- [Entradas mostradas]

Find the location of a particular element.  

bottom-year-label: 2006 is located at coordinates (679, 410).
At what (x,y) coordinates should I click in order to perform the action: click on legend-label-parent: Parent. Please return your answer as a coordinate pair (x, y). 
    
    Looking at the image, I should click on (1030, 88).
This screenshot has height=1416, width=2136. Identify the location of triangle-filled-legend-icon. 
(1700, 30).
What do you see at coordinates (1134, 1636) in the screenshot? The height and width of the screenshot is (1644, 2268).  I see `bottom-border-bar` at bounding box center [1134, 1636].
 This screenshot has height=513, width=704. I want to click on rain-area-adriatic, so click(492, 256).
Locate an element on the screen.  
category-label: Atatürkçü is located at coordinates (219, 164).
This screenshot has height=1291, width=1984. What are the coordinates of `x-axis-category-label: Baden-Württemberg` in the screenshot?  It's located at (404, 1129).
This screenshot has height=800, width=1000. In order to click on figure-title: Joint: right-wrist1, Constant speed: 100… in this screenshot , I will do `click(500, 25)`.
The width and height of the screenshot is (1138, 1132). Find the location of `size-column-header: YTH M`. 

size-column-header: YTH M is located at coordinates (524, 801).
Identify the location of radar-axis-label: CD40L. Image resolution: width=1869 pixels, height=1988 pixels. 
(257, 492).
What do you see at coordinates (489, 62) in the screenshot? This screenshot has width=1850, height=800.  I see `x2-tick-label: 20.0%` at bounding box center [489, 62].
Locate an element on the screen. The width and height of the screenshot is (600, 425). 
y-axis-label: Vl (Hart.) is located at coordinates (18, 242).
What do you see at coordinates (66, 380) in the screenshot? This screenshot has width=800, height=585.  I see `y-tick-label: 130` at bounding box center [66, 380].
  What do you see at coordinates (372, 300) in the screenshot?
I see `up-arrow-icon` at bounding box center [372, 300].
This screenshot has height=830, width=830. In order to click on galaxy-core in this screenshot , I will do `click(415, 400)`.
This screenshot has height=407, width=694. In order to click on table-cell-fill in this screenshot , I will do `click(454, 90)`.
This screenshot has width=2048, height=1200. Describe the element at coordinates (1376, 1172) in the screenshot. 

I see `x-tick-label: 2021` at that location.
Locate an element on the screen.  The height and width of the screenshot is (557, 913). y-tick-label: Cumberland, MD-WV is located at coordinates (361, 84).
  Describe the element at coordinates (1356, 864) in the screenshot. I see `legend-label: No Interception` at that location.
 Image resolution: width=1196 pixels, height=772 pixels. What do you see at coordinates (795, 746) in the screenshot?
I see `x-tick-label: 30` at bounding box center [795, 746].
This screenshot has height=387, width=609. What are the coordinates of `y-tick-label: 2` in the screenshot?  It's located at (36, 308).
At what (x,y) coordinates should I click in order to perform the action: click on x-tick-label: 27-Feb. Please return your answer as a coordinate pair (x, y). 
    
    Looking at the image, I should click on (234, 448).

- [Tarea a realizar] Transcribe sin ningún cambio todas las entradas de arriba, línea por línea.

- [Respuesta escrita]
Find the location of a particular element.  

bottom-year-label: 2006 is located at coordinates (679, 410).
At what (x,y) coordinates should I click in order to perform the action: click on legend-label-parent: Parent. Please return your answer as a coordinate pair (x, y). 
    
    Looking at the image, I should click on (1030, 88).
This screenshot has height=1416, width=2136. Identify the location of triangle-filled-legend-icon. 
(1700, 30).
What do you see at coordinates (1134, 1636) in the screenshot? The height and width of the screenshot is (1644, 2268).  I see `bottom-border-bar` at bounding box center [1134, 1636].
 This screenshot has height=513, width=704. I want to click on rain-area-adriatic, so click(492, 256).
Locate an element on the screen.  
category-label: Atatürkçü is located at coordinates (219, 164).
This screenshot has height=1291, width=1984. What are the coordinates of `x-axis-category-label: Baden-Württemberg` in the screenshot?  It's located at (404, 1129).
This screenshot has height=800, width=1000. In order to click on figure-title: Joint: right-wrist1, Constant speed: 100… in this screenshot , I will do `click(500, 25)`.
The width and height of the screenshot is (1138, 1132). Find the location of `size-column-header: YTH M`. 

size-column-header: YTH M is located at coordinates (524, 801).
Identify the location of radar-axis-label: CD40L. Image resolution: width=1869 pixels, height=1988 pixels. 
(257, 492).
What do you see at coordinates (489, 62) in the screenshot? This screenshot has width=1850, height=800.  I see `x2-tick-label: 20.0%` at bounding box center [489, 62].
Locate an element on the screen. The width and height of the screenshot is (600, 425). 
y-axis-label: Vl (Hart.) is located at coordinates (18, 242).
What do you see at coordinates (66, 380) in the screenshot? This screenshot has width=800, height=585.  I see `y-tick-label: 130` at bounding box center [66, 380].
  What do you see at coordinates (372, 300) in the screenshot?
I see `up-arrow-icon` at bounding box center [372, 300].
This screenshot has height=830, width=830. In order to click on galaxy-core in this screenshot , I will do `click(415, 400)`.
This screenshot has height=407, width=694. In order to click on table-cell-fill in this screenshot , I will do `click(454, 90)`.
This screenshot has width=2048, height=1200. Describe the element at coordinates (1376, 1172) in the screenshot. 

I see `x-tick-label: 2021` at that location.
Locate an element on the screen.  The height and width of the screenshot is (557, 913). y-tick-label: Cumberland, MD-WV is located at coordinates (361, 84).
  Describe the element at coordinates (1356, 864) in the screenshot. I see `legend-label: No Interception` at that location.
 Image resolution: width=1196 pixels, height=772 pixels. What do you see at coordinates (795, 746) in the screenshot?
I see `x-tick-label: 30` at bounding box center [795, 746].
This screenshot has height=387, width=609. What are the coordinates of `y-tick-label: 2` in the screenshot?  It's located at (36, 308).
At what (x,y) coordinates should I click in order to perform the action: click on x-tick-label: 27-Feb. Please return your answer as a coordinate pair (x, y). 
    
    Looking at the image, I should click on (234, 448).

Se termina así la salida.